Sequence data processing

Forward and reverse sequence reads were combined using mothur make.contigs with default settings, which performs a Needleman-Wunsch alignment with the parameters match 1, mismatch -1, gapopen -2, and gapextend -1. mothur screen.seqs was used to select fragments between 450 and 570 bases with less than 10 ambiguous bases, and mothur trim.seqs was used to remove primer sequences38. Sequences derived from read pairs with mean base Phred quality less than 28 were removed using a script based on Biopython39. Sequences were aligned against the CORE oral 16S rRNA database23 using the blastn program, using a php script to re-score the percent identity (avoiding counting ambiguous matches as mismatches). Finally, the best matches over 98% identity were selected to assign taxonomy to the sequences. The data were loaded into a mysql database with sample information via a shell script.

Statistical analysis

Clinical data were collected and stored in a MySQL database with a custom-built web interface. Caries and periodontal data were aggregated to form indices of oral health. The gingivitis index was calculated as the percentage of sites with bleeding on probing; the caries index as the percent of all surfaces that were decayed (white spots were scored as 0.5 and cavitated lesions as 1); the restoration index as the percentage of restored surfaces; and the periodontal health index as the percentage of sites with PD ≥ 3.5 mm.

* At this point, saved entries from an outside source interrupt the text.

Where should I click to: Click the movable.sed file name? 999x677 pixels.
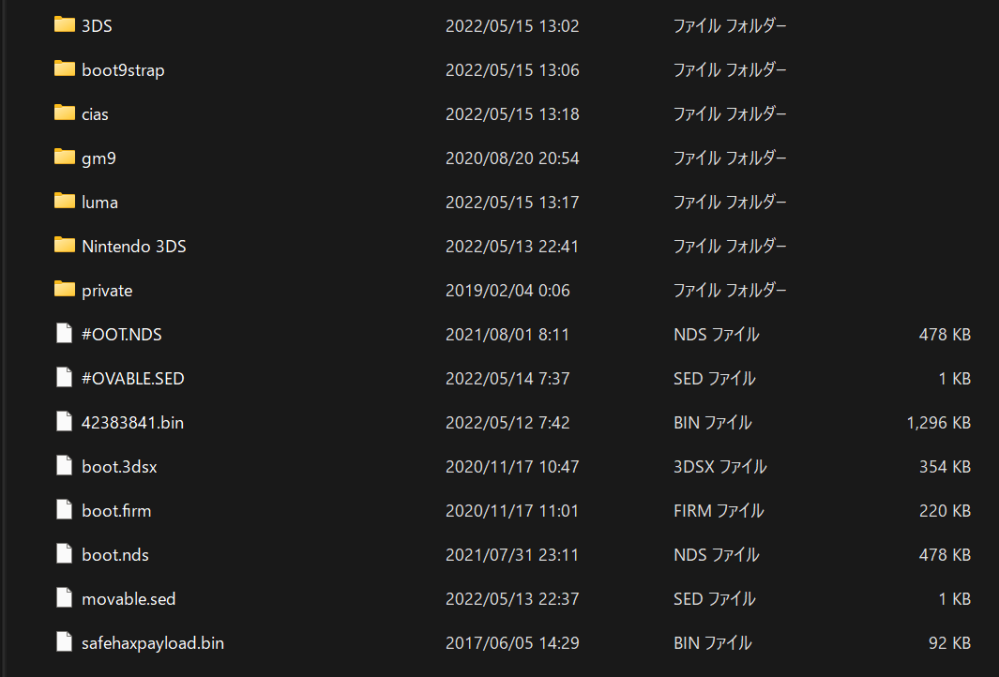coord(129,599)
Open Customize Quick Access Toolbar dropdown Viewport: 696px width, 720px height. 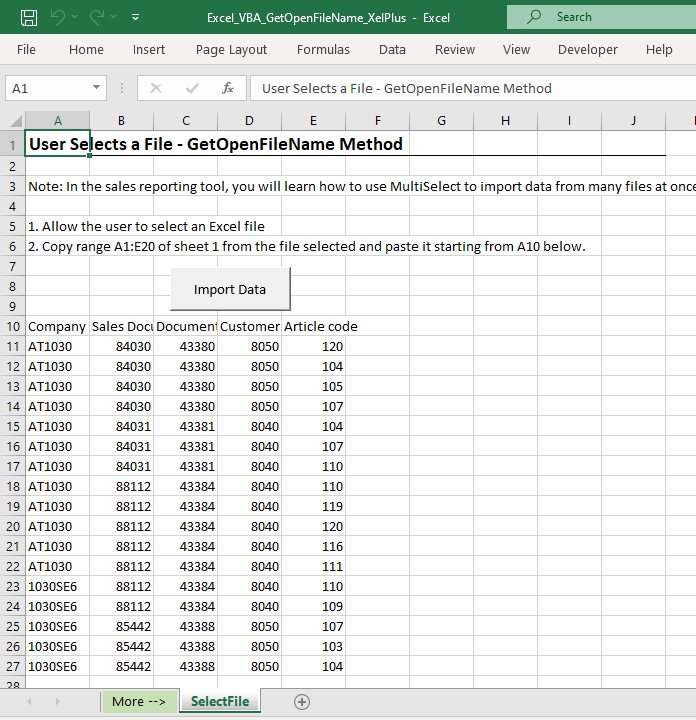coord(135,17)
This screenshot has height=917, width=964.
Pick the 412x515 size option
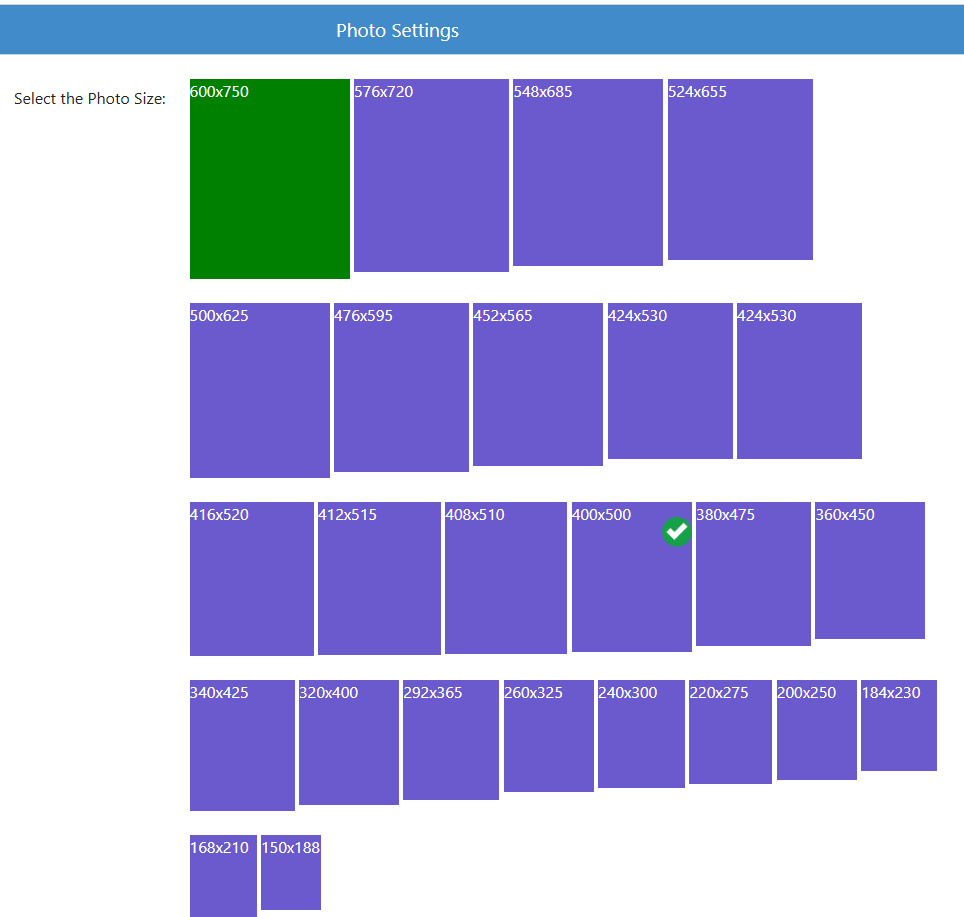pyautogui.click(x=379, y=578)
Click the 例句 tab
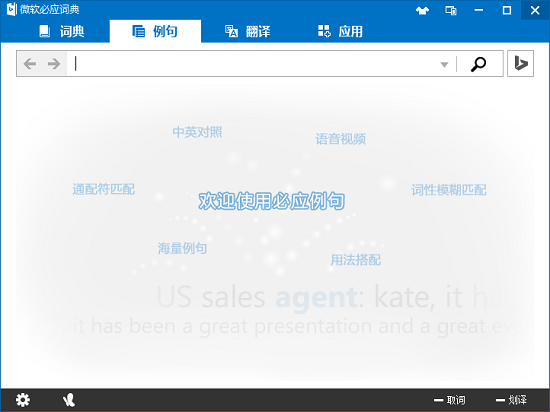550x412 pixels. 155,31
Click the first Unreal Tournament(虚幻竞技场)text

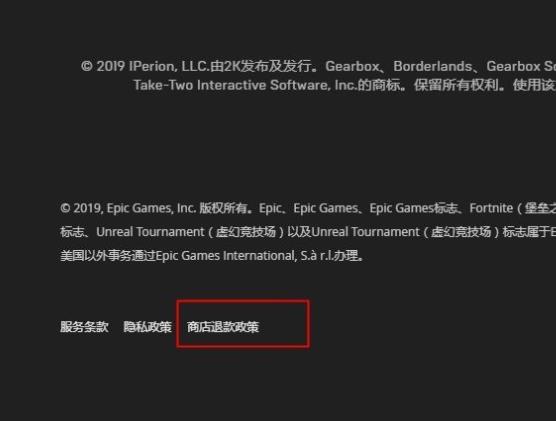tap(190, 232)
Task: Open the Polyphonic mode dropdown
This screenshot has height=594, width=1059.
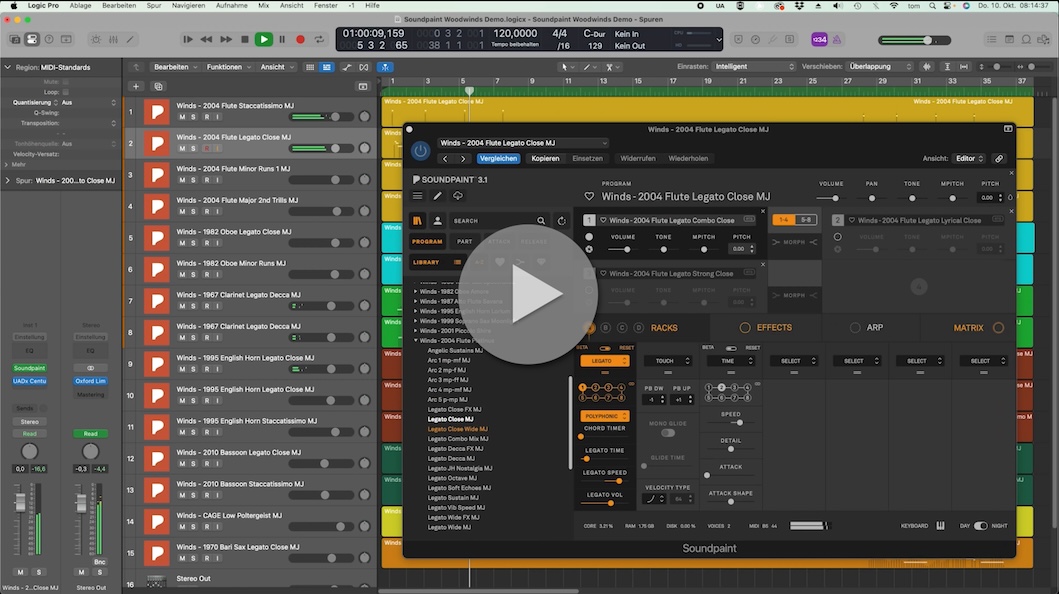Action: (604, 416)
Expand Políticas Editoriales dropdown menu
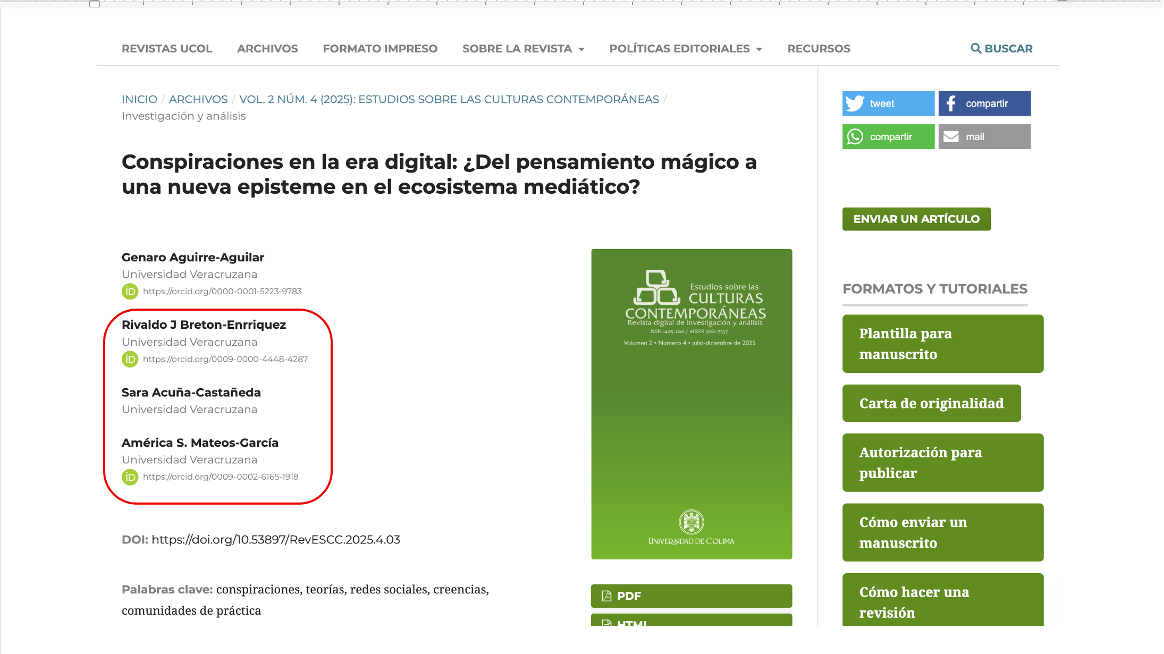 pyautogui.click(x=685, y=48)
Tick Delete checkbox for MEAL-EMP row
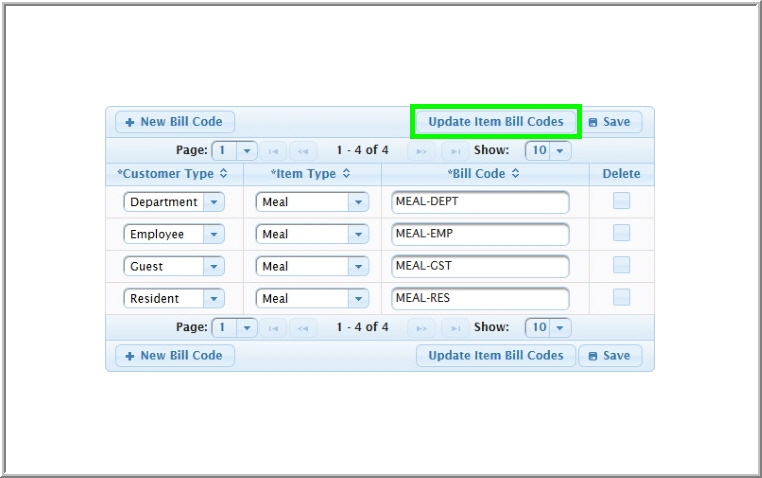762x478 pixels. (621, 233)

Spearman’s rho correlations between clinical variables were calculated using the rcorr function in the Hmisc package in R. Balancing of the clinical variables by HIV status was determined by Wilcox rank sum test for continuous variables and Fisher’s exact test for categorical variables.

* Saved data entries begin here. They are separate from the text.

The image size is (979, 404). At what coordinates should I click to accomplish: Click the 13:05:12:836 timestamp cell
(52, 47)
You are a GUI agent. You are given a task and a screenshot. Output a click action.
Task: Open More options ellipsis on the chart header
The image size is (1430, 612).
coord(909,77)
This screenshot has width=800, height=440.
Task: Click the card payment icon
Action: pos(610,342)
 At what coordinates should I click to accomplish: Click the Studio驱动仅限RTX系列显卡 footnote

Non-metric multidimensional scaling of Bray-Curtis dissimilarities was performed using the metaMDS function from the vegan package in R. For confounder analysis, the independent contributions of clinical variables to microbial community composition were determined with PERMANOVA, a non-parametric permutation-based analysis of variance (adonis function in vegan). The direction of the effect of clinical variables was modeled using the envfit function in vegan, and the magnitude was scaled to the effect size (R2) determined by PERMANOVA.

Distance-based redundancy analysis (db-RDA) was done using capscale (vegan). Variables were included in a stepwise db-RDA model selection process (ordiR2step, vegan). The marginal significance of the remaining variables was tested by a permutation-based ANOVA for constrained ordinations (anova.cca, vegan). Only the clinical variables that were significant contributors to the variation in microbial community composition after adjusting for multiple comparisons (Benjamini & Hochberg) were entered into the model selection for the db-RDA ordination.

Differential species abundance was performed by fitting each species to a generalized linear model. Only those species with mean prevalence ≥0.1%, and only the 10 clinical variables that were significant contributors to the variation in microbial community composition by the RDA analysis were included in this analysis. For each species, count data was fitted to a multiple linear regression by clinical variables using a negative-binomial, zero-inflated distribution (glmmTMB). The significance of resulting model terms was assessed with the Wald test, and species p-values were adjusted for the clinical variable using Benjamini-Hochberg.